Pre-Overt:
I come from a lifetime of severe trauma. Starting at an age when I didn’t even know what was happening to me was trauma. I didn’t tell what was happening to me until after 9 years of abuse. Then I started therapy when I was 15 years old. Therapy has helped me a lot as I have gone on and off since I was 15, But at every stage of my life there was a new trauma and it had gotten to the point where I couldn’t do it anymore and I couldn’t afford therapy, I couldn’t keep living in the situation I was in, because I wasn’t living, I was surviving. Becoming a mom had changed everything for me and there were also huge trials that came with that, even though my child was the best thing that had ever happened to me.

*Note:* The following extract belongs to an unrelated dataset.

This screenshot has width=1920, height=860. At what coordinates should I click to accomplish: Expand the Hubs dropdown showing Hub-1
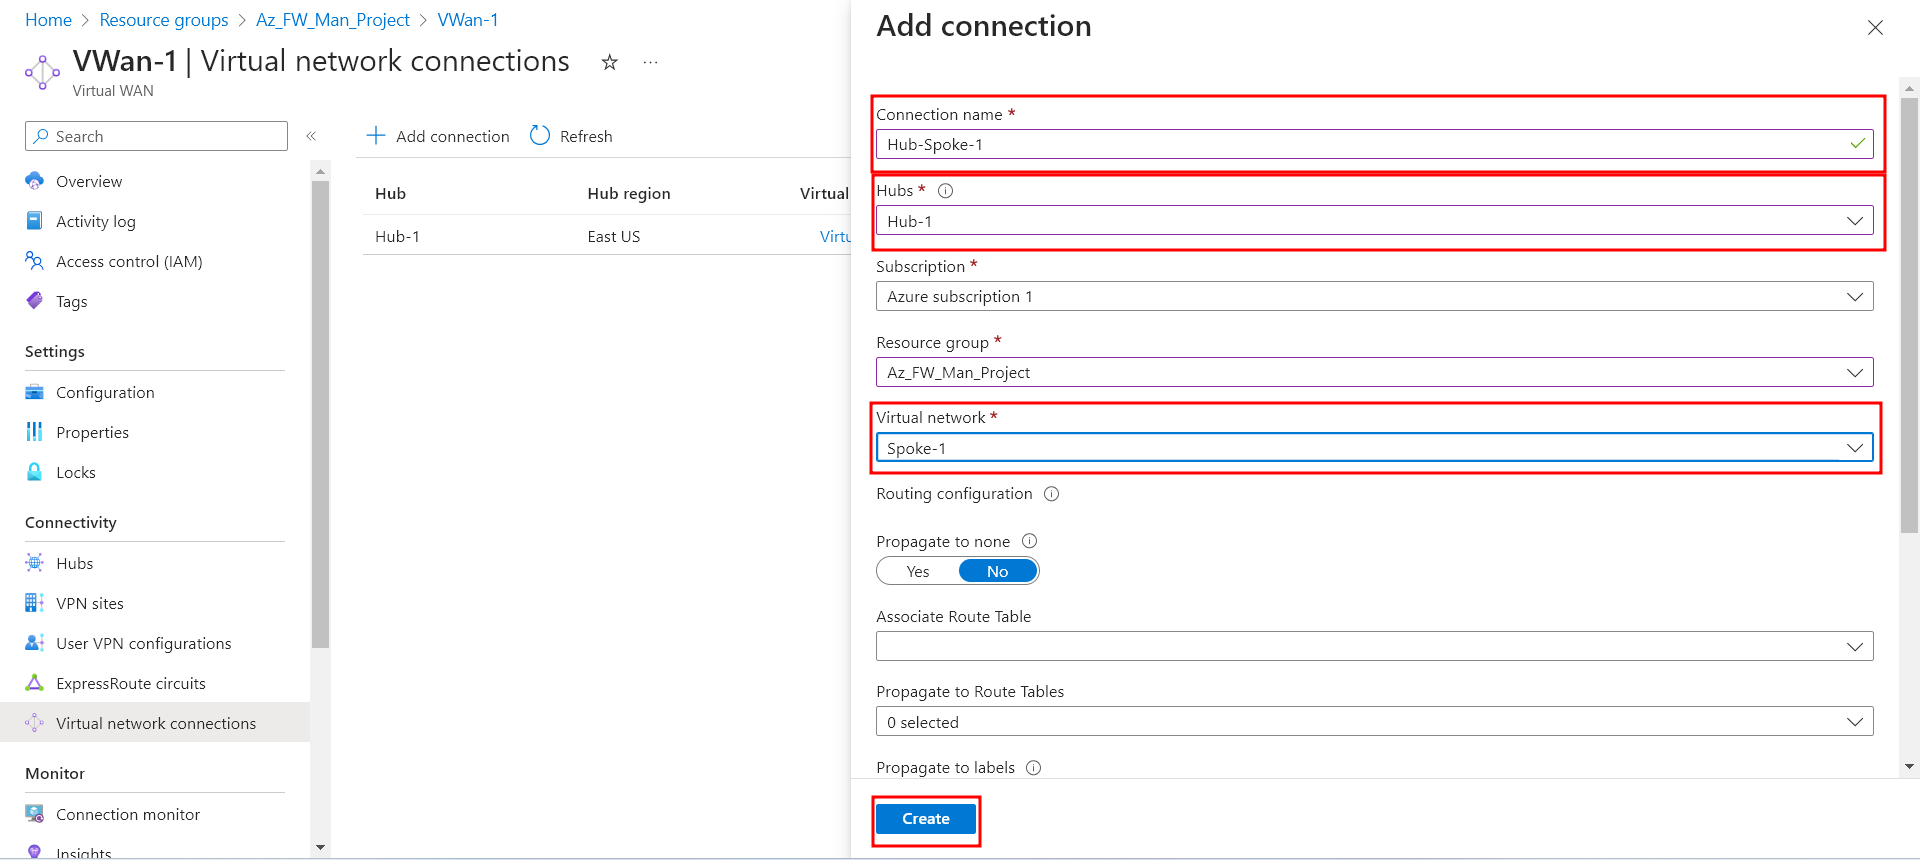point(1374,221)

I knew that to be a good mom, I needed to take care of myself.
During Overt:
I am learning so much about why I am the way I am, why I do certain things, feel certain things and how my brain works differently.
During week eight of the Overt program I had a breakthrough from my trauma that will help me to learn how to live my life in a better and healthier way, even though it will be hard for awhile.
So I reached out to the Overt Foundation and with the therapist and the therapy they provided for me, my life was changed in so many ways for the better, which meant my young child’s life was also. Because my young child has a happy mom. I am living, not just surviving. I am learning more with the therapy that the Overt Foundation blessed me with than I have in the over 15 years of therapy I have done in my life.
I am learning why I am the way I am, the way my brain works and because of that, I am learning how to overcome or manage trials and situations in my life and deal with them, instead of just surviving. I am growing, I am rising, I am also thriving at some aspects of my life that I thought would be close to impossible.
Post Overt:
I am so proud at how far I have come. I just need to try and get myself to get up, get out, fight. Rise to be the person, fighter, happy mom I was and I know I still am somewhere inside. But I am closer to getting me back.
I still have a lot to learn, a lot to heal from, a lot to grow through… But I will, and I know I can. And I owe that all to the Overt Foundation and the amazing therapist and therapy they have provided for me. Words can’t express my gratitude.